La fortezza di Rabana-Merquly, risalente a circa 2000 anni
i fa e situata sui monti Zagros, nell'attuale territorio del
Kurdistan iracheno, potrebbe far parte di una città a stampo
reale fino ad ora perduta, l'antica Natounia.
Una scoperta nata a seguito di uno studio condotto da un
gruppo di archeologici in un arco di tempo compreso tra
il 2009 e il 2022.
E che, grazie agli scavi compiuti e all'utilizzo delle fotografie
scattate dai droni, ha potuto riportare alla luce nuovi reperti e
catalogare il sito arrivando a questa eccezionale conclusione.
La città di Natounia infatti, fino ad ora conosciuta solo per il
ritrovamento di alcune monete risalenti al I secolo a.C., faceva
parte dell'Impero dei Parti.
Una vera e propria potenza cultura e politica insediata tra l'Iran
e la Mesopotamia e presente in questi luoghi circa 2000 anni fa.
Ma di cui, fino a oggi, non si avevano grandi testimonianze
e informazioni.
Dai dati raccolti e dagli scavi eseguiti, si è visto come la fortezza
di pietra di Rabana-Merquly comprenda anche una serie di
fortificazioni lunghe quasi 2,5 miglia (circa 4 chilometri), un
complesso religioso, due insediamenti più piccoli e rilievi rupestri
scolpiti e ritrovati all'ingresso della zona mappata.
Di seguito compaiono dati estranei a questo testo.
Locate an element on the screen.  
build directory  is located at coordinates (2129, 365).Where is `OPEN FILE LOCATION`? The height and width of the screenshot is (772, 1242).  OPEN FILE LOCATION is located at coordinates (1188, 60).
Rilievi che, di fatto, hanno aperto le porte a nuove ipotesi e scoperte.
Proprio questi, infatti, raffigurano l'immagine di un re, lo stesso
rappresentato su una statua trovata in passato ad Hatra, un sito a
circa 230 chilometri da quello di Rabana-Merquly.
Secondo i ricercatori questi rilievi sarebbero la raffigurazione del
fondatore della dinastia reale di Adiabene.
Un regno molto antico della Mesopotamia settentrionale e che a
sua volta faceva parte dell'Impero dei Parti.
E questo lo si è capito da alcuni particolari delle incisioni, come
l'abito indossato dal re o il suo cappello. Ma non solo.
A rafforzare l'idea della reale importanza della fortezza di
Rabana-Merquly e dell'aderenza del sito con la città di Natounia,
poi, sono state anche le monete già citate.
Unica testimonianza in essere di un luogo che sembrava scomparso.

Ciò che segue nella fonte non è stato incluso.